First came the manifold glories of the First String Quartet, played by an apparently ad hoc ensemble comprising violinists Roger Wilkie and Clayton Haslop, violist Michael Nowak and cellist Rowena Hamill.
A more probingly subtle, sonorous and cohesive exposition of its darting lyric suggestions and ever-shifting rhythms is difficult to recall, even from the celebrated, permanently constituted groups that have brought it to town in recent seasons.
The program’s midsection offered a male vocal octet, under the scrupulous direction of Nick Strimple, in a selection of Bartok arrangements of Slovak folk songs and, even more engrossingly, the quirky modalities and offbeat rhythms of the Opus 50 set of Old Hungarian Folk Songs.
The Strimple singers presented this rarely encountered (anywhere, we’d wager) material with a thrilling blend of concert-hall polish and folksy vigor. Individual credits for the singers were inexcusably absent from the printed program.
The evening concluded with the bracing strains of the 1938 “Contrasts,” in which clarinetist Amanda Walker crooned, bawled and caressed the part created for Benny Goodman with lushly varied tone and all the rhythmic cheekiness in the world, while violinist Haslop attended to his duties with unassuming virtuosity without giving in to the temptations of “expressive” scraping.

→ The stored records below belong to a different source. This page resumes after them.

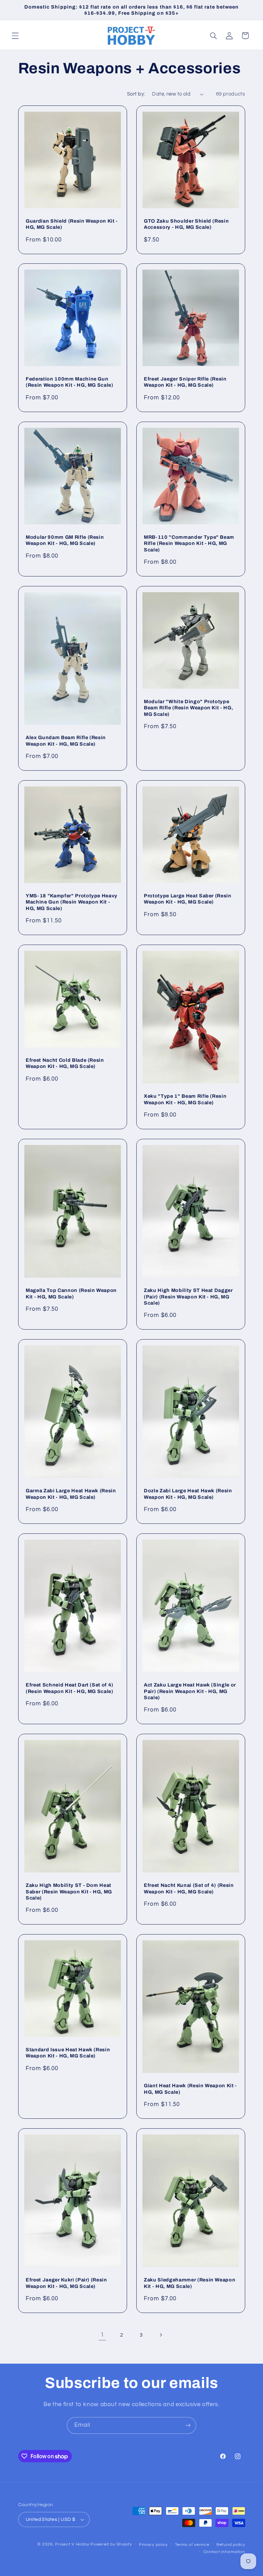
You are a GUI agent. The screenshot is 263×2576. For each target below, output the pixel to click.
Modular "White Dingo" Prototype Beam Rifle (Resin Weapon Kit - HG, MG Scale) (188, 708)
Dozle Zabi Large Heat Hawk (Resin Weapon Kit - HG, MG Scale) (188, 1493)
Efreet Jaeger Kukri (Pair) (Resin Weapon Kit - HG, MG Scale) (66, 2283)
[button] (15, 35)
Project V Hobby (72, 2544)
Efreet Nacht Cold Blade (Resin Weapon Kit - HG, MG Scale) (65, 1063)
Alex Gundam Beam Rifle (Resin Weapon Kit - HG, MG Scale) (66, 740)
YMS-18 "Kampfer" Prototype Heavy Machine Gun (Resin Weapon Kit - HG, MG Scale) (71, 902)
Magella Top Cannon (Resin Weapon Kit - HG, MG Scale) (71, 1293)
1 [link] (102, 2335)
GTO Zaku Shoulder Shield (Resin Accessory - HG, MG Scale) (186, 224)
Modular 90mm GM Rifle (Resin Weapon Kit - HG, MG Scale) (65, 540)
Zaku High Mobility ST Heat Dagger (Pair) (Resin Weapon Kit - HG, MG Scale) (188, 1296)
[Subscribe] (188, 2425)
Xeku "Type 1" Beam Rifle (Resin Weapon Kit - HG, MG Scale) (185, 1099)
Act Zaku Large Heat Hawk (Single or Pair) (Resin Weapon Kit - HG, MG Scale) (190, 1691)
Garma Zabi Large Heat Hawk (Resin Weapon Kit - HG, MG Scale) (71, 1493)
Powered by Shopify (111, 2544)
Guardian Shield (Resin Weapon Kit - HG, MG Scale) (72, 224)
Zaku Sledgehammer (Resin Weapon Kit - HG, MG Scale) (189, 2283)
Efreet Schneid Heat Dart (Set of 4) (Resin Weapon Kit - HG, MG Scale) (69, 1688)
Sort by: (136, 94)
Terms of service (192, 2545)
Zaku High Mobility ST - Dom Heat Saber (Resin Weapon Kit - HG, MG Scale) (69, 1891)
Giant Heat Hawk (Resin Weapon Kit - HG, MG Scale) (190, 2088)
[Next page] (160, 2335)
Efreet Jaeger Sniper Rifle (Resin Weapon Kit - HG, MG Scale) (185, 382)
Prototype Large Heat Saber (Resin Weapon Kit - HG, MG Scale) (187, 899)
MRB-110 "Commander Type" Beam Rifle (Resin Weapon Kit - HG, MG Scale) (189, 543)
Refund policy (230, 2545)
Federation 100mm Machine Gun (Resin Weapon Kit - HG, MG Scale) (69, 382)
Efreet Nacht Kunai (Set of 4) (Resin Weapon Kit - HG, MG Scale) (189, 1888)
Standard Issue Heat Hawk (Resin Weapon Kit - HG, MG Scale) (68, 2052)
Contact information (224, 2552)
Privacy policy (153, 2545)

One had to take on faith a good deal of what the fluent and strong pianist, Joanne Pearce-Martin, was doing, since the acoustics of the Getty’s Peristyle Garden do strange, blurry things to the piano’s bass. But there could be no doubt that the three artists were functioning as a tightly knit unit, sensitively attuned to the Bartok idiom.
Our only regret regarding an evening offering such rewards was that it might have been a one-shot affair. Anything this good deserves repetition, even permanence.